**Problem details:** In the entries that follow, count each line containing "height" and state the total, nothing more.

*** Block opens ***

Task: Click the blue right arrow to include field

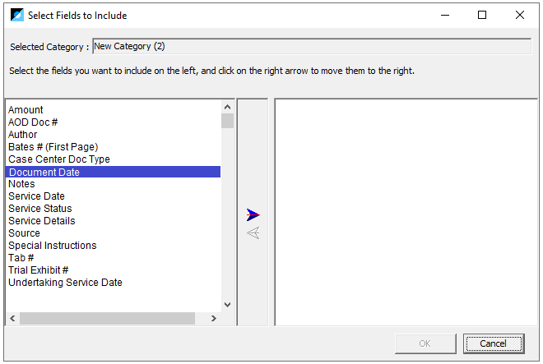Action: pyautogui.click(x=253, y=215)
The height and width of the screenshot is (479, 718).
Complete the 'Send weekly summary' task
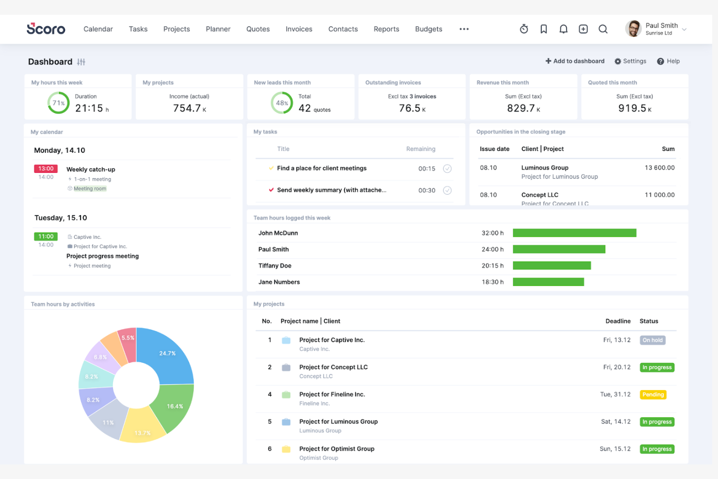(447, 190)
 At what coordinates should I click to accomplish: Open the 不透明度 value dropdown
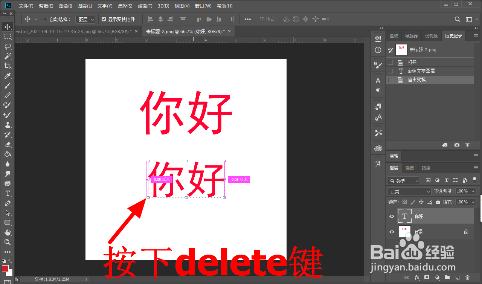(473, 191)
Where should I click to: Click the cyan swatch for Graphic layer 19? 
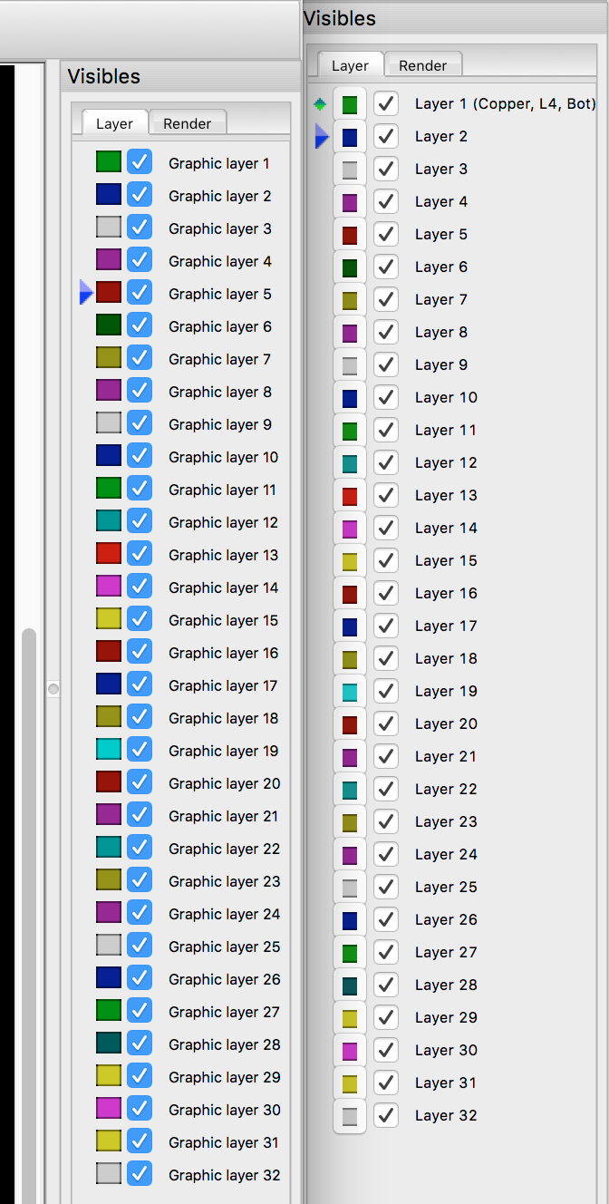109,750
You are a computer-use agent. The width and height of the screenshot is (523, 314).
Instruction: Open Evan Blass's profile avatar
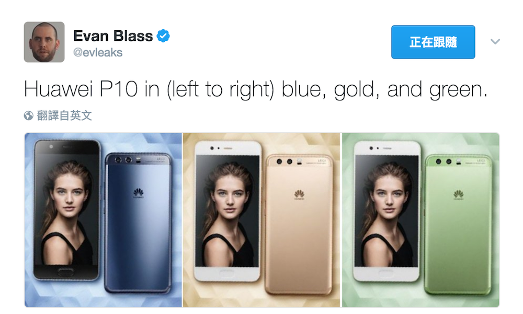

*** Block closes ***

**Reply:** 2